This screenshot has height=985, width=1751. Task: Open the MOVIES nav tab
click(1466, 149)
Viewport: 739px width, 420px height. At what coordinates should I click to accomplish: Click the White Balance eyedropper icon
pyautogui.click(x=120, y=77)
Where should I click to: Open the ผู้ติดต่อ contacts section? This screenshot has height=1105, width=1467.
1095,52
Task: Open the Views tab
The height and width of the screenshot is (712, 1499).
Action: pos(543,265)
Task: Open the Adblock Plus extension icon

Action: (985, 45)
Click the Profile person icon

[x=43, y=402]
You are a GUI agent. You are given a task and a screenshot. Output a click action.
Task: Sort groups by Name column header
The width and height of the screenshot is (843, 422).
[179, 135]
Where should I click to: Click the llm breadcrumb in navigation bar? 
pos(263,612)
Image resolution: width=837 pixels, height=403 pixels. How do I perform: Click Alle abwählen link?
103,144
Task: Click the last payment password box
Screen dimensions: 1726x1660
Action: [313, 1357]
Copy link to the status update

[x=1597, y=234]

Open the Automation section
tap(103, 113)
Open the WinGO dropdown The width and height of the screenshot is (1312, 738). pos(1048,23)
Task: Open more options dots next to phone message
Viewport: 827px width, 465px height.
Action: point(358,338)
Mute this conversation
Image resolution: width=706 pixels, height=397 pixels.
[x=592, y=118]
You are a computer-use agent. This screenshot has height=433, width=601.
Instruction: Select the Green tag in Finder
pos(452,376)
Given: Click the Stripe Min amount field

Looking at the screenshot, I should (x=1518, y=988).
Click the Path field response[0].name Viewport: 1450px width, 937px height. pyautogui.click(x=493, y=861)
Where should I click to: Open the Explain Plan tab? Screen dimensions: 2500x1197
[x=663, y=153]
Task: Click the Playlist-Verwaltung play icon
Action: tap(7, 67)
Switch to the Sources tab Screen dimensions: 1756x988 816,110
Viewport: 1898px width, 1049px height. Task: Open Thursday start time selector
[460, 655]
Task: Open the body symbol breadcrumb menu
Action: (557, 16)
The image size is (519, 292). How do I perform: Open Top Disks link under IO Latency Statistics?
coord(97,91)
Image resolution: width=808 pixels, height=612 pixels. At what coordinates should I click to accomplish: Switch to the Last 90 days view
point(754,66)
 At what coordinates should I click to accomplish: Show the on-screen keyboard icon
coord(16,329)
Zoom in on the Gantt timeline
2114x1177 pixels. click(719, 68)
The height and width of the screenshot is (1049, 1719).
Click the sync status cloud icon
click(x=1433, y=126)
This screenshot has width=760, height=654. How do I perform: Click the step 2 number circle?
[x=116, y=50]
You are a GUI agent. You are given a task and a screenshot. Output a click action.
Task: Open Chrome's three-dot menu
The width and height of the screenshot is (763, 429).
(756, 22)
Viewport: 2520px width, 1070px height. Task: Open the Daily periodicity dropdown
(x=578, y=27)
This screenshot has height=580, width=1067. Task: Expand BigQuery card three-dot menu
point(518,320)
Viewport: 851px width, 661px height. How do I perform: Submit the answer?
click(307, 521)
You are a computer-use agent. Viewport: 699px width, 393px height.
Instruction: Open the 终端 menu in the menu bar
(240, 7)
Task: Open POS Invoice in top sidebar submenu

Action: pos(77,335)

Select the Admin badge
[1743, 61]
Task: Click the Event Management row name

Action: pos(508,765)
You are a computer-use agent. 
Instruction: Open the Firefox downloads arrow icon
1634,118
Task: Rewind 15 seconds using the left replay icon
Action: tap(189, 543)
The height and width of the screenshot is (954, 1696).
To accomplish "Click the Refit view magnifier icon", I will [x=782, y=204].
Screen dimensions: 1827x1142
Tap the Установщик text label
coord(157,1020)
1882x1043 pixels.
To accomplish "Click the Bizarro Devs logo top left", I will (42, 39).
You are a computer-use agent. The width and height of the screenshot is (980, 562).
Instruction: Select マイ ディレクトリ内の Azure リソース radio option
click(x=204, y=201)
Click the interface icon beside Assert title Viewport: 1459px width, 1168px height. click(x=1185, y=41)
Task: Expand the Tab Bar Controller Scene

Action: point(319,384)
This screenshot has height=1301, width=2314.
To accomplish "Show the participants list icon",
□ □ □ □ □
[Try it] Write the entries out once more, exactly as they were given.

[Result]
This screenshot has height=985, width=1751. Task: Open the MOVIES nav tab
click(1466, 149)
Viewport: 739px width, 420px height. At what coordinates should I click to accomplish: Click the White Balance eyedropper icon
pyautogui.click(x=120, y=77)
Where should I click to: Open the ผู้ติดต่อ contacts section? This screenshot has height=1105, width=1467.
1095,52
Task: Open the Views tab
The height and width of the screenshot is (712, 1499).
Action: pos(543,265)
Task: Open the Adblock Plus extension icon

Action: (985, 45)
Click the Profile person icon

[x=43, y=402]
You are a GUI agent. You are given a task and a screenshot. Output a click action.
Task: Sort groups by Name column header
The width and height of the screenshot is (843, 422).
[179, 135]
Where should I click to: Click the llm breadcrumb in navigation bar? 
pos(263,612)
Image resolution: width=837 pixels, height=403 pixels. How do I perform: Click Alle abwählen link?
103,144
Task: Click the last payment password box
Screen dimensions: 1726x1660
Action: [313, 1357]
Copy link to the status update

[x=1597, y=234]

Open the Automation section
tap(103, 113)
Open the WinGO dropdown The width and height of the screenshot is (1312, 738). pos(1048,23)
Task: Open more options dots next to phone message
Viewport: 827px width, 465px height.
Action: point(358,338)
Mute this conversation
Image resolution: width=706 pixels, height=397 pixels.
[x=592, y=118]
You are a computer-use agent. This screenshot has height=433, width=601.
Instruction: Select the Green tag in Finder
pos(452,376)
Given: Click the Stripe Min amount field

Looking at the screenshot, I should (x=1518, y=988).
Click the Path field response[0].name Viewport: 1450px width, 937px height. pyautogui.click(x=493, y=861)
Where should I click to: Open the Explain Plan tab? Screen dimensions: 2500x1197
[x=663, y=153]
Task: Click the Playlist-Verwaltung play icon
Action: tap(7, 67)
Switch to the Sources tab Screen dimensions: 1756x988 816,110
Viewport: 1898px width, 1049px height. Task: Open Thursday start time selector
[460, 655]
Task: Open the body symbol breadcrumb menu
Action: (557, 16)
The image size is (519, 292). How do I perform: Open Top Disks link under IO Latency Statistics?
coord(97,91)
Image resolution: width=808 pixels, height=612 pixels. At what coordinates should I click to accomplish: Switch to the Last 90 days view
point(754,66)
 At what coordinates should I click to accomplish: Show the on-screen keyboard icon
coord(16,329)
Zoom in on the Gantt timeline
2114x1177 pixels. click(719, 68)
The height and width of the screenshot is (1049, 1719).
Click the sync status cloud icon
click(x=1433, y=126)
This screenshot has width=760, height=654. How do I perform: Click the step 2 number circle?
[x=116, y=50]
You are a GUI agent. You are given a task and a screenshot. Output a click action.
Task: Open Chrome's three-dot menu
The width and height of the screenshot is (763, 429).
(756, 22)
Viewport: 2520px width, 1070px height. Task: Open the Daily periodicity dropdown
(x=578, y=27)
This screenshot has height=580, width=1067. Task: Expand BigQuery card three-dot menu
point(518,320)
Viewport: 851px width, 661px height. How do I perform: Submit the answer?
click(307, 521)
You are a computer-use agent. Viewport: 699px width, 393px height.
Instruction: Open the 终端 menu in the menu bar
(240, 7)
Task: Open POS Invoice in top sidebar submenu

Action: pos(77,335)

Select the Admin badge
[1743, 61]
Task: Click the Event Management row name

Action: pos(508,765)
You are a computer-use agent. 
Instruction: Open the Firefox downloads arrow icon
1634,118
Task: Rewind 15 seconds using the left replay icon
Action: tap(189, 543)
The height and width of the screenshot is (954, 1696).
To accomplish "Click the Refit view magnifier icon", I will [x=782, y=204].
Screen dimensions: 1827x1142
Tap the Установщик text label
coord(157,1020)
1882x1043 pixels.
To accomplish "Click the Bizarro Devs logo top left", I will (42, 39).
You are a computer-use agent. The width and height of the screenshot is (980, 562).
Instruction: Select マイ ディレクトリ内の Azure リソース radio option
click(x=204, y=201)
Click the interface icon beside Assert title Viewport: 1459px width, 1168px height. click(x=1185, y=41)
Task: Expand the Tab Bar Controller Scene

Action: point(319,384)
This screenshot has height=1301, width=2314.
To accomplish "Show the participants list icon",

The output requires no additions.